▸ Set task
Please rewrite the records below with every "Instruction" changed to "Directive", leaving all else unchanged.

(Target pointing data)
★ ★ ★ ★
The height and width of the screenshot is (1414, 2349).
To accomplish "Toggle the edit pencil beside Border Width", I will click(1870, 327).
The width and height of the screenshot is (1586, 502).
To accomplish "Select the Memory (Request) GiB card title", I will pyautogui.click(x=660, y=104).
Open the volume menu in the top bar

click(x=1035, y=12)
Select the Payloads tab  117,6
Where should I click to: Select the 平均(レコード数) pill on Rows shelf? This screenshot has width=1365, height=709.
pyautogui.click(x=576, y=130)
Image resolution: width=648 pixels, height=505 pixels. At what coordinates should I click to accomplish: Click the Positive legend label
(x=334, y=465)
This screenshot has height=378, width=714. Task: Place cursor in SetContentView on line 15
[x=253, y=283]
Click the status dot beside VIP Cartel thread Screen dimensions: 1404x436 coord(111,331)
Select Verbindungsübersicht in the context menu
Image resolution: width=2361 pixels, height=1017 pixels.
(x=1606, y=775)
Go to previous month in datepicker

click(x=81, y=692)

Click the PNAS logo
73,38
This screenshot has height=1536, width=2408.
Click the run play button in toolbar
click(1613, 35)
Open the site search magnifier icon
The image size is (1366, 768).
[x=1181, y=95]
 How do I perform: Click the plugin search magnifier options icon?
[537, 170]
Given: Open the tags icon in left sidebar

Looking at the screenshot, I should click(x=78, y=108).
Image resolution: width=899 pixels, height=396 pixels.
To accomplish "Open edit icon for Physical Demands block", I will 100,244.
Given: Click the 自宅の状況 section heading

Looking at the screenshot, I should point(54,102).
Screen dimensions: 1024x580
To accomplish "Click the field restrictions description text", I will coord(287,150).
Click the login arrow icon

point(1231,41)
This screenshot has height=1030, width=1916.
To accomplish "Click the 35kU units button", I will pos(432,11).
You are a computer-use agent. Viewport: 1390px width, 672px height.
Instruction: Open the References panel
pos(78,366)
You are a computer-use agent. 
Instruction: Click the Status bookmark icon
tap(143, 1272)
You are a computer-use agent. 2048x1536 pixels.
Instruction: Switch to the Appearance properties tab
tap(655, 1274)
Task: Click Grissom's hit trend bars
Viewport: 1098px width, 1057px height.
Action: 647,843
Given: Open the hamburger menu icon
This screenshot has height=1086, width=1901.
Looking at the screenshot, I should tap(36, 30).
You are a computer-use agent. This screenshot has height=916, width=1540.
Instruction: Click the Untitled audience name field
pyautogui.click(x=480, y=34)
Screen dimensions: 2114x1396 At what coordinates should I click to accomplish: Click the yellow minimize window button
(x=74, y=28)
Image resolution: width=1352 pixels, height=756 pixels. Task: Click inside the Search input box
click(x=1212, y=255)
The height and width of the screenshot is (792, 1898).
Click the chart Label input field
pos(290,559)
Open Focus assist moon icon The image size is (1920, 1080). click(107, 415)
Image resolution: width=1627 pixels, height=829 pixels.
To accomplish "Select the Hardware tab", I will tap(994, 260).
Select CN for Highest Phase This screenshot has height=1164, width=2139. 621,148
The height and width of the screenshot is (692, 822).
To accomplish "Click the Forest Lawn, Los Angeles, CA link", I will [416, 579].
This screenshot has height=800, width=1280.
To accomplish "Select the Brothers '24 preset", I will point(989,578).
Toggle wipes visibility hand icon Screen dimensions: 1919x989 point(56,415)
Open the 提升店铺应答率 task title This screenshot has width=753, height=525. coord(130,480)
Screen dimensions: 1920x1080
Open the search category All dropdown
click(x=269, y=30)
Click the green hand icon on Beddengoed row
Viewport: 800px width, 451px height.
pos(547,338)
★ ★ ★ ★
▸ Full answer
The height and width of the screenshot is (1414, 2349).
To accomplish "Toggle the edit pencil beside Border Width", I will click(1870, 327).
The width and height of the screenshot is (1586, 502).
To accomplish "Select the Memory (Request) GiB card title", I will pyautogui.click(x=660, y=104).
Open the volume menu in the top bar

click(x=1035, y=12)
Select the Payloads tab  117,6
Where should I click to: Select the 平均(レコード数) pill on Rows shelf? This screenshot has width=1365, height=709.
pyautogui.click(x=576, y=130)
Image resolution: width=648 pixels, height=505 pixels. At what coordinates should I click to accomplish: Click the Positive legend label
(x=334, y=465)
This screenshot has height=378, width=714. Task: Place cursor in SetContentView on line 15
[x=253, y=283]
Click the status dot beside VIP Cartel thread Screen dimensions: 1404x436 coord(111,331)
Select Verbindungsübersicht in the context menu
Image resolution: width=2361 pixels, height=1017 pixels.
(x=1606, y=775)
Go to previous month in datepicker

click(x=81, y=692)

Click the PNAS logo
73,38
This screenshot has height=1536, width=2408.
Click the run play button in toolbar
click(1613, 35)
Open the site search magnifier icon
The image size is (1366, 768).
[x=1181, y=95]
 How do I perform: Click the plugin search magnifier options icon?
[537, 170]
Given: Open the tags icon in left sidebar

Looking at the screenshot, I should click(x=78, y=108).
Image resolution: width=899 pixels, height=396 pixels.
To accomplish "Open edit icon for Physical Demands block", I will 100,244.
Given: Click the 自宅の状況 section heading

Looking at the screenshot, I should point(54,102).
Screen dimensions: 1024x580
To accomplish "Click the field restrictions description text", I will coord(287,150).
Click the login arrow icon

point(1231,41)
This screenshot has height=1030, width=1916.
To accomplish "Click the 35kU units button", I will pos(432,11).
You are a computer-use agent. Viewport: 1390px width, 672px height.
Directive: Open the References panel
pos(78,366)
You are a computer-use agent. 
Directive: Click the Status bookmark icon
tap(143, 1272)
You are a computer-use agent. 2048x1536 pixels.
Directive: Switch to the Appearance properties tab
tap(655, 1274)
Task: Click Grissom's hit trend bars
Viewport: 1098px width, 1057px height.
Action: 647,843
Given: Open the hamburger menu icon
This screenshot has height=1086, width=1901.
Looking at the screenshot, I should tap(36, 30).
You are a computer-use agent. This screenshot has height=916, width=1540.
Directive: Click the Untitled audience name field
pyautogui.click(x=480, y=34)
Screen dimensions: 2114x1396 At what coordinates should I click to accomplish: Click the yellow minimize window button
(x=74, y=28)
Image resolution: width=1352 pixels, height=756 pixels. Task: Click inside the Search input box
click(x=1212, y=255)
The height and width of the screenshot is (792, 1898).
Click the chart Label input field
pos(290,559)
Open Focus assist moon icon The image size is (1920, 1080). click(107, 415)
Image resolution: width=1627 pixels, height=829 pixels.
To accomplish "Select the Hardware tab", I will tap(994, 260).
Select CN for Highest Phase This screenshot has height=1164, width=2139. 621,148
The height and width of the screenshot is (692, 822).
To accomplish "Click the Forest Lawn, Los Angeles, CA link", I will [416, 579].
This screenshot has height=800, width=1280.
To accomplish "Select the Brothers '24 preset", I will point(989,578).
Toggle wipes visibility hand icon Screen dimensions: 1919x989 point(56,415)
Open the 提升店铺应答率 task title This screenshot has width=753, height=525. coord(130,480)
Screen dimensions: 1920x1080
Open the search category All dropdown
click(x=269, y=30)
Click the green hand icon on Beddengoed row
Viewport: 800px width, 451px height.
pos(547,338)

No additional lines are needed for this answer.